Task to carry out: Skip the pictures and copy all the data that follows exactly.

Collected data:
==*==
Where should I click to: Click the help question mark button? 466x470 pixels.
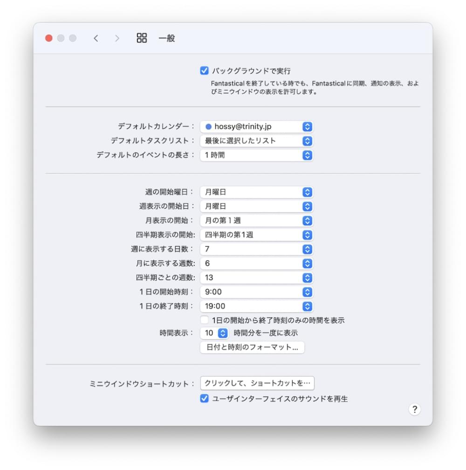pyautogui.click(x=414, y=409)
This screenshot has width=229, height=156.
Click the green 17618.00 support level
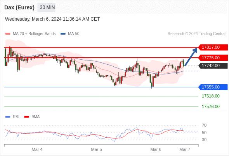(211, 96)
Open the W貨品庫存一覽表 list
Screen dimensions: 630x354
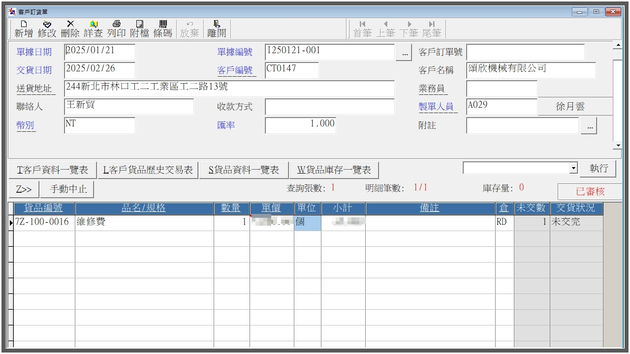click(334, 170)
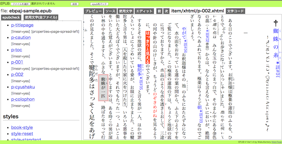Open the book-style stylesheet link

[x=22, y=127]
==*==
Written reply:
Where should I click to: Click the help question mark button? 466x470 pixels.
pyautogui.click(x=414, y=409)
This screenshot has width=229, height=156.
Click the green 17618.00 support level
(211, 96)
Open the W貨品庫存一覽表 list
Screen dimensions: 630x354
click(334, 170)
Open the book-style stylesheet link

[x=22, y=127]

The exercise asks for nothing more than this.